• QUOTED TEXT
******************************
Domino Effect, a documentary feature by Elwira Niewiera and Piotr Rosołowski, is a captivating piece which closely follows the life of a couple – Natasha and Rafael, in the post-war Abkhazia. The documentary introduces them to the viewer through situations that reveal their passions and beliefs.

The opening scene shows Natasha rehearsing her voice. Natasha, a former opera singer from Russia, can only imagine herself in the confines of her home, in front of an audience of one: her husband Rafael, who paradoxically is the Minister of Culture and Sports. A developing country like Abkhazia does not present opportunities for her professional growth, or even personal, for that matter. She can’t work or make herself useful in these times of collective depression. This estranges her from Abkhaz society.

Coming empty-handed to a baptism ceremony, Natasha is denied participation in the family ritual, resulting in another moment of alienation for her. This triggers in her feelings of rejection which she has been experiencing since she came to Abkhazia. The baptism incident also puts into motion the dominoes, whose effects are seen taking place when Natasha decides to leave the country, and Rafael.
******************************
• JOB 1
In the text about the documentary, rewrite the part that opens with the words containing "The opening scene" and closes with "from Abkhaz society.", replacing "opera singer" with "concert vocalist".
• JOB 2
Answer these questions from the text about the documentary:
(a) Who made the documentary?
(b) What government post does Rafael hold?
(c) What event does Natasha come to empty-handed?
• JOB 3
List every personal name that appears in the text about the documentary.

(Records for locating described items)
******************************
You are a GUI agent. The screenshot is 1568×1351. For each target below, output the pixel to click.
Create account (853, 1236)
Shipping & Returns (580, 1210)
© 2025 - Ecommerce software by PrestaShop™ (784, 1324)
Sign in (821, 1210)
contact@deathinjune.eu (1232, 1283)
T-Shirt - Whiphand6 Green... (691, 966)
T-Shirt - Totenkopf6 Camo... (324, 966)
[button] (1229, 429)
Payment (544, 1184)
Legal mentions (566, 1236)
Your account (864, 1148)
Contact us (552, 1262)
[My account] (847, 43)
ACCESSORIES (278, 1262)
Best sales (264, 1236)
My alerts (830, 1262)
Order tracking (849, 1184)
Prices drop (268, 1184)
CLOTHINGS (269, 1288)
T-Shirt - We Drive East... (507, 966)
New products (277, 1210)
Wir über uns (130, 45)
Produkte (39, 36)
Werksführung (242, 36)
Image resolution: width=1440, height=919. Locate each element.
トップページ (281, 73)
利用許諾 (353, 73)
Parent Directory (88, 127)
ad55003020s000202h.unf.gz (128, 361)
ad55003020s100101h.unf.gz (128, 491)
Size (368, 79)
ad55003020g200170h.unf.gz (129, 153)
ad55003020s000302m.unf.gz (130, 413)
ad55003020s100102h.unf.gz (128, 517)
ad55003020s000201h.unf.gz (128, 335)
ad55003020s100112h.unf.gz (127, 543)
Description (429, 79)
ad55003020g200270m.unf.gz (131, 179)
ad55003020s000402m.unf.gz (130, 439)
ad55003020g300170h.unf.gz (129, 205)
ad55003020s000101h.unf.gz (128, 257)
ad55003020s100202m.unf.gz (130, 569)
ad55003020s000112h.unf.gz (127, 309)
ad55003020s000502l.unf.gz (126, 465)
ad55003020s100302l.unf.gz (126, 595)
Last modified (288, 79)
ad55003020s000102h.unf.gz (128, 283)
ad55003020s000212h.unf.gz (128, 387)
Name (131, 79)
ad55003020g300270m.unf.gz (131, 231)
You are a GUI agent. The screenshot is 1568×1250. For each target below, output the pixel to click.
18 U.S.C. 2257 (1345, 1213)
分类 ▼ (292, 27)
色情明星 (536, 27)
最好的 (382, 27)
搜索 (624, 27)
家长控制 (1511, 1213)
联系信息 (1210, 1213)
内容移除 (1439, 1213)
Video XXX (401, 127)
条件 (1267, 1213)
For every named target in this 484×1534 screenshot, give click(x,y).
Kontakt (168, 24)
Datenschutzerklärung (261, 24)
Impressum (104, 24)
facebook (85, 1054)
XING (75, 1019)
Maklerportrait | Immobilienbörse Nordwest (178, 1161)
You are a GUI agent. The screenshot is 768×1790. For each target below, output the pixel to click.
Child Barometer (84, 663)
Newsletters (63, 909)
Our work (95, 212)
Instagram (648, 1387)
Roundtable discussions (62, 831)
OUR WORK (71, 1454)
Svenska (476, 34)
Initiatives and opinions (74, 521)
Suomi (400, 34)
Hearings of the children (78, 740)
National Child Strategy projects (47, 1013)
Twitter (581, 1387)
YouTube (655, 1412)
******************************
• FULL ANSWER 1
The opening scene shows Natasha rehearsing her voice. Natasha, a former concert vocalist from Russia, can only imagine herself in the confines of her home, in front of an audience of one: her husband Rafael, who paradoxically is the Minister of Culture and Sports. A developing country like Abkhazia does not present opportunities for her professional growth, or even personal, for that matter. She can’t work or make herself useful in these times of collective depression. This estranges her from Abkhaz society.

• FULL ANSWER 2
(a) Elwira Niewiera and Piotr Rosołowski
(b) Minister of Culture and Sports
(c) A baptism ceremony

• FULL ANSWER 3
Elwira Niewiera, Piotr Rosołowski, Natasha, Rafael